Van Damme also addressed a session titled Global Audience at the ongoing Big Picture Summit 2013organised by the Confederation of Indian Industry (CII).
He is known for his martial arts skills and the star of action blockbusters such as the Universal Soldier series, Bloodsport, Kickboxer and Sudden Death, but during his Delhi trip Van Damme came across as a person with genuine funny bone, smiling and winking as he doled out smart onliners.
Making no effort to hide his Belgian accent, the 52-year-old actor seemed overwhelmed by the response he has received in India. “I hardly knew that people have watched so many of my films,” he said, as he was showered praises for his action hits.
“Like Arnold Schwarzenegger I did not mind being known as the ‘guy with a different accent’. That’s what brought me close to Ashok, who too was an outsider and had wandered to Hollywood from India,” Van Damme said.
Amritraj release memoirs
The idea of writing an autobiography occurred to Ashok Amritraj three years ago while he was recording the voice of his aging father who was suffering a partial memory loss.
A dear friend, Van Damme, released Amritraj’s autobiography, Advantage Hollywood released at the Big Picture Summit organised by the Confederation of Indian Industry (CII). The book, Amritraj says, is all about “breaking into white men’s land”. Giving an insight into the book, he narrated the difficulties that was a time, he recalled, when “I was almost banging my head to make a way”.

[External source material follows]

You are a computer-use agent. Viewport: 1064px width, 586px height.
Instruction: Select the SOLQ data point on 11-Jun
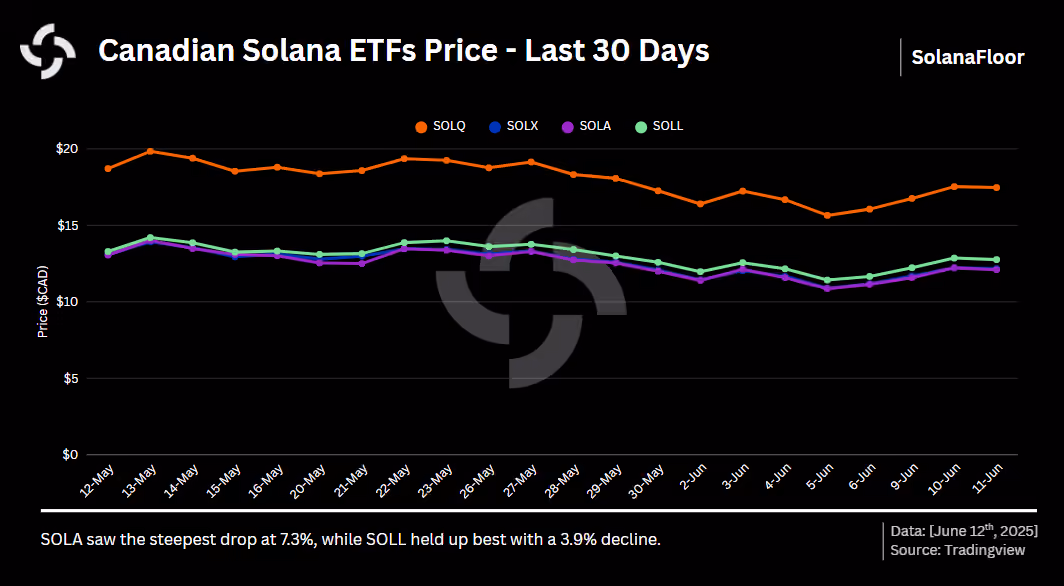tap(996, 187)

“Hollywood was a closed place back then. People had no idea about where exactly India was located,” said Amritraj, who struggled for five years without work and eventually started with small productions for HBO and Show Time before moving on to producing films like Double Impact, Raising Helen and Ghost Rider: Spirit Of Vengeance. Amritraj has produced only one Indian film – Jeans.